The day occurred because of a stupid mistake on my part.
I took off my coat because the train was far too warm, and somehow, between London and Hertfordshire I lost my wallet. Thank goodness it happened on the last part of my holiday or I would have been terribly inconvenienced. I had to cancel a bank card and I will need to replace my license and metro card, but otherwise, things are fine.
So, on that morning, the morning where I eschewed 2010 (which I have been instructed to "please, please call it twenty-ten") and I fully embraced 1953, I sent Mr. Hertfordshire off to work quite early as he must always reach the office before the market's bell tolls.
That morning, I woke up to see that he had made porridge and gorgeous coffee in an Italian contraption that looks like this:
At that very moment, I knew that the next couple of hours would be nothing but me and some extra holiday sleep. I wandered back to bed, tucked myself in under the duvet covers and fell back asleep.
And then I woke up for the second time ready to face the day.
I made the bed, did some tidying, put away laundry, watched a little bit of television, ironed some shirts, ate a quick lunch, and before I knew it, it was 4:00pm, and I needed to start dinner.
My job was to roast a chicken using an oven that was completely foreign to me. And after some whining to Mr. H about how to use his oven, I was able to get things started. Mr. H was hard at work, and I figured that he wanted to have tea on the table not too long after he arrived home from a strenuous day of whatever it is he does exactly.
The rest of the meal was fairly easy, and when Mr. H appeared in the flat, I was well on my way to having finished dinner. He walked over and greeted me warmly.
Thank goodness, I only needed to send him out for a few things to make the dinner complete. The gentleman didn't want to go to the store himself as he didn't want to have to remember what to get. But the chicken was in the oven, and so he was sent off to Sainsbury's with a list.
Before leaving for the store, he informed me about the day, and some client or another, and I put the water on for tea. I suppose I should have had a martini waiting for him as he walked through the door, but we can't all be perfect.
He came back quite promptly, gave me the last of my ingredients and I was able to finish dinner.
I continued to make preparations, and he sat down and completed a bit of writing and correspondence, and checked to make sure that our additional guests at dinner were able make it to the table on time. His younger flatmate and flatmate's girlfriend sat down at the dinner table--quite fresh faced and beautifully young and experiencing their burgeoning adulthood. Strangely contented, I felt my age and I enjoyed every moment of that feeling.
I did remark that I was feeling a little bit tired to which Mr. H replied, "Well, of course you are, you haven't done...anything...all...Notice how I stopped myself! Notice that."
I let it slide and then cleaned up the table and did the dishes.
Mr. H implored me to stop my continued cleaning, but his objections weren't heartfelt. He, of course, liked not having to do the washing up or cooking. He was relaxed and sitting on the sofa.

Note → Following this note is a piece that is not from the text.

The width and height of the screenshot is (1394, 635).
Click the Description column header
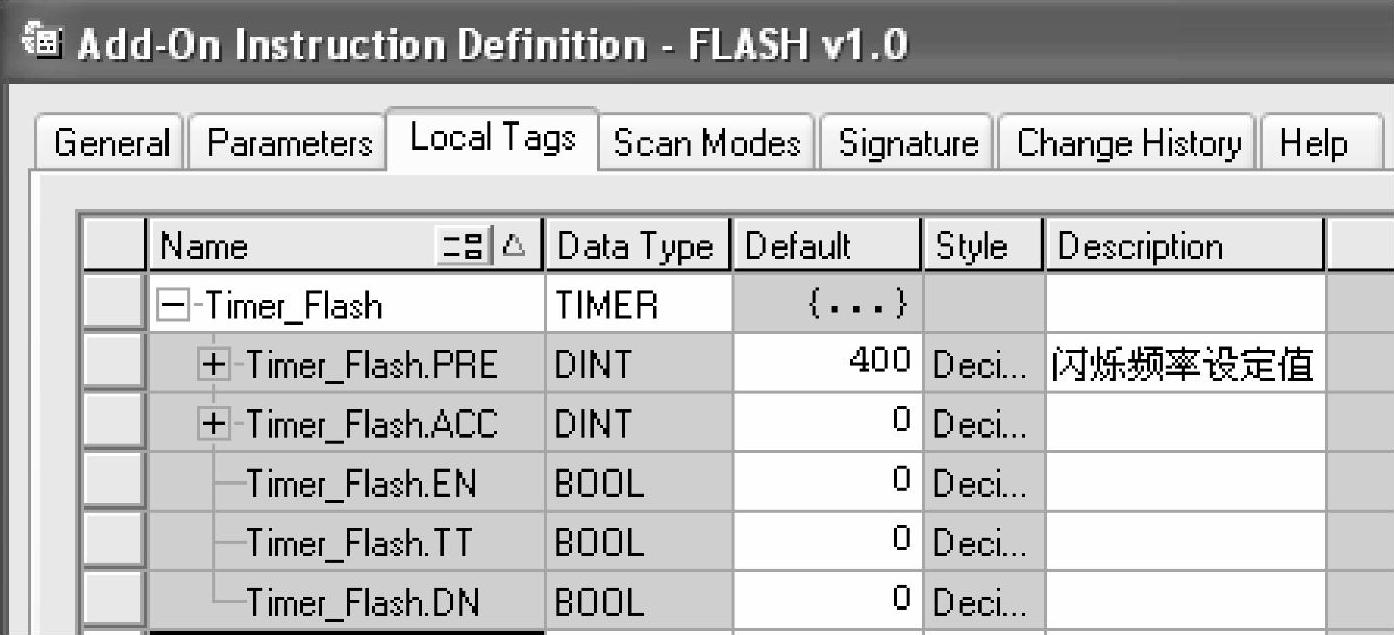click(x=1184, y=246)
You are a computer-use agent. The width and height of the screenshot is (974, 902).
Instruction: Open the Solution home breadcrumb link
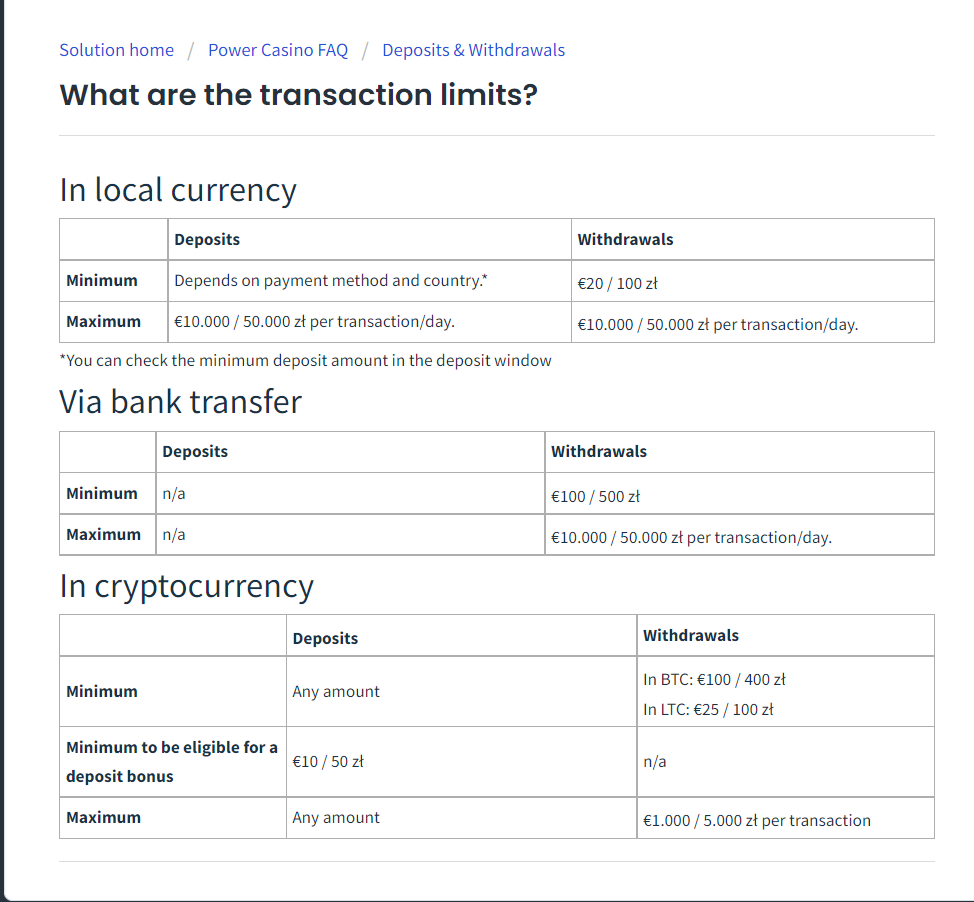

"Come over here and sit next to me and keep me company," he motioned by patting the empty seat next to him.
"I will in a moment, darling." I, of course, pronounced the word as daahling.
"I must admit," he said as he looked over to me from his comfortable seat, "I think that I might quite like having a traditional 1950s marriage."
Of course he would. Who wouldn't want a spouse not doing anything (i.e. doing everything) all day for him?
"Oh, and you ironed my shirts? Brilliant."
"You'll miss me when they've all been worn, you know."